On this milling machine, there are four degrees of freedom:

• Perpendicularity of the X and Y axes
• Perpendicularity of the X and Z axes
• Perpendicularity of the Y and Z axes
• Coaxiality of the Z-axis with the spindle axis

Tooling

I use a dial indicator with a magnetic base and a DIY dial indicator holder. You can make your own; it doesn’t require precision.

Adjustment process

• Red: screws to tighten/loosen. Always remember to work in rotation; one screw should always be tighter than the others.
• Yellow: the movement to apply. The movement should be as long as possible with minimal dial indicator displacement. Less than 0.05 over 50–100 mm provides excellent precision.
• Green: control points.

1. Place a precision square on the table and adjust its position so one edge is // to the X-axis.

2. Move the dial indicator along the Y-axis and adjust the Y-axis. => The X-axis is now perpendicular to the Y-axis.

3. Materialize the spindle’s Z-axis by inserting a pin or drill bit. Check the spindle’s concentricity (it’s not always perfect).

4. Adjust the // between the spindle axis and the Z-axis rails. => The Z-axis rails are now // to the spindle’s Z-axis.

5. In the final step, the perpendicularity of the X and Z axes relative to Z is adjusted simultaneously. Mount the dial indicator holder in the spindle. => The machine is now perfectly aligned along all axes.
   

The mechanical part being more or less finalized, I had time to think about the electrical part and the control system.

The goal is to get rid of the large plastic junction box and minimize cables as much as possible while keeping it readable and maintainable.

First step: wiring to the motor. I opted for an integrated closed-loop driver. The driver receives the step/dir signals from the controller and handles the rest.

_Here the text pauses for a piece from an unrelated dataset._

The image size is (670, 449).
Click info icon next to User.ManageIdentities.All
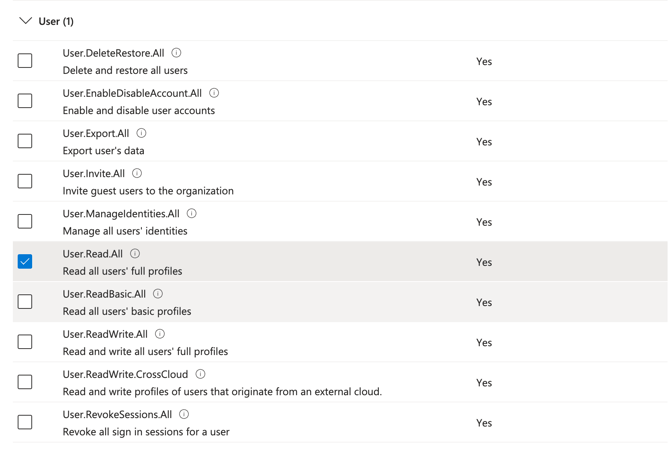[191, 213]
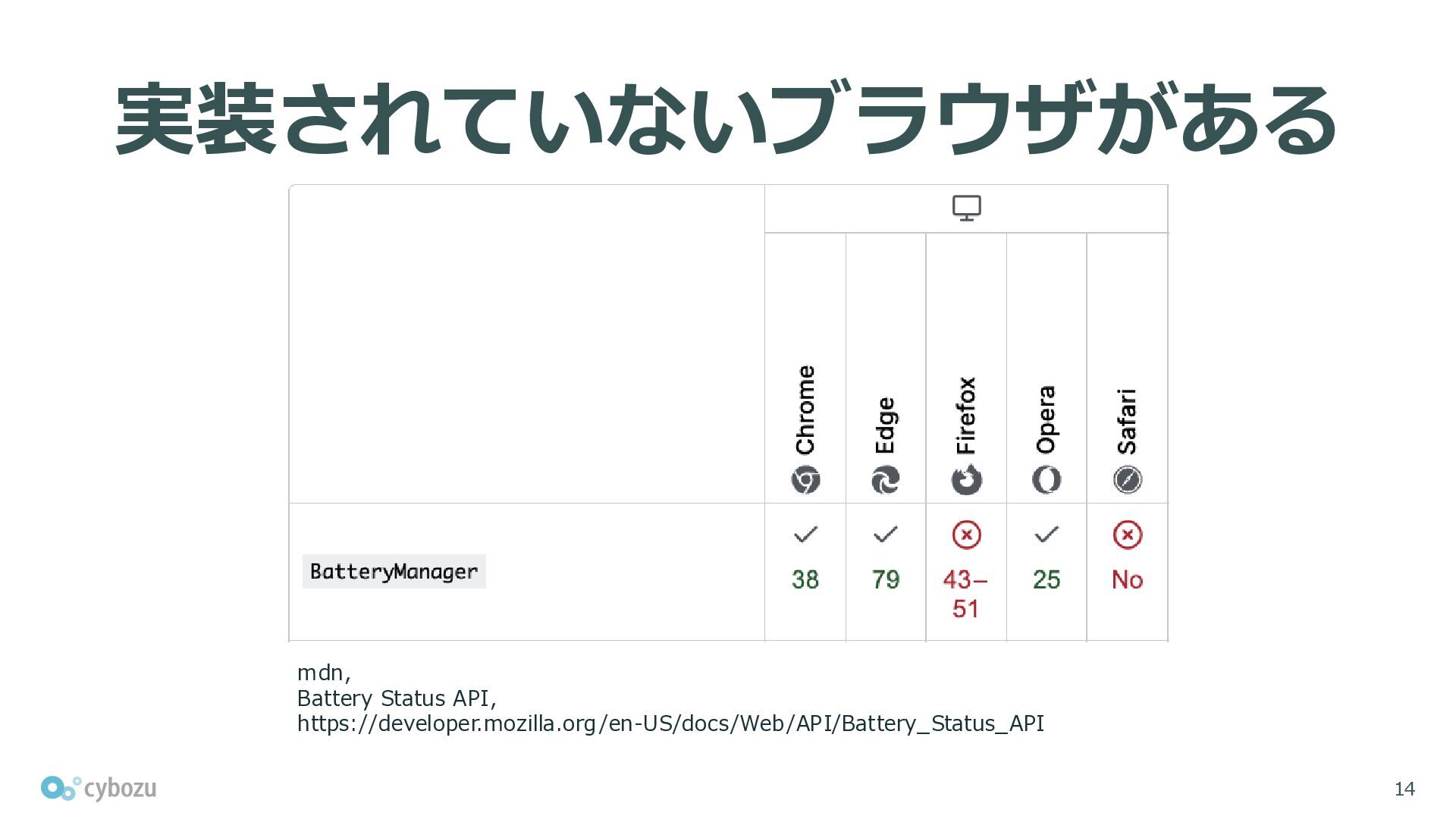Click the Edge browser logo icon

pos(886,480)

The driver can communicate via RS485 for programming or feedback (position, current, etc.). I plan to use RS485 later, so it needs to be wired now.

I also route the MIN and MAX limit switch signals through the same cable.

In the end, there are 9 conductors for the signals reaching the motor. I use a DB9 connector, integrated into a small enclosure mounted on the motor.

In the photos of the first versions, there is a large plastic junction box that houses the controller. It’s not practical and looks ugly. So I decided to redo everything from the power supply to the motor.

The power supply is a 24V 600W unit. I added a battery charge controller that provides real-time current and power readings, which is always useful for monitoring machining conditions.

Inside the controller box, I added a voltage regulator to control the current, as I don’t want the 25A from the power supply to dissipate in a miswired inductive sensor. I set it to 1A and 12V.

The controller is no longer on the machine but on the table next to the power supply. This makes the indicator lights clearly visible and allows for plenty of buttons for the most frequently used commands (Homing, Probe…).

The FluidNC board I chose is a well-designed German board with numerous inputs and outputs. Each input and output has LEDs, and the voltage and switch type (NPN or PNP) can be configured via dip switches.

A Raspberry Pi running CNCjs provides visualization and better Wi-Fi communication. Additionally, I can easily add a keyboard for other macros.

Another key feature of this board is that it consists of a motherboard with an ESP32, which can be programmed to handle functions not supported by the main controller.

The inputs and outputs to the machine are connected via a single DB25 cable.

On the machine, I kept a smaller junction box that routes power and commands to the motors, switches, spindle, and various accessories such as the probe.

While I was at it, I also redesigned the pendant in a slim version with a more precise encoder.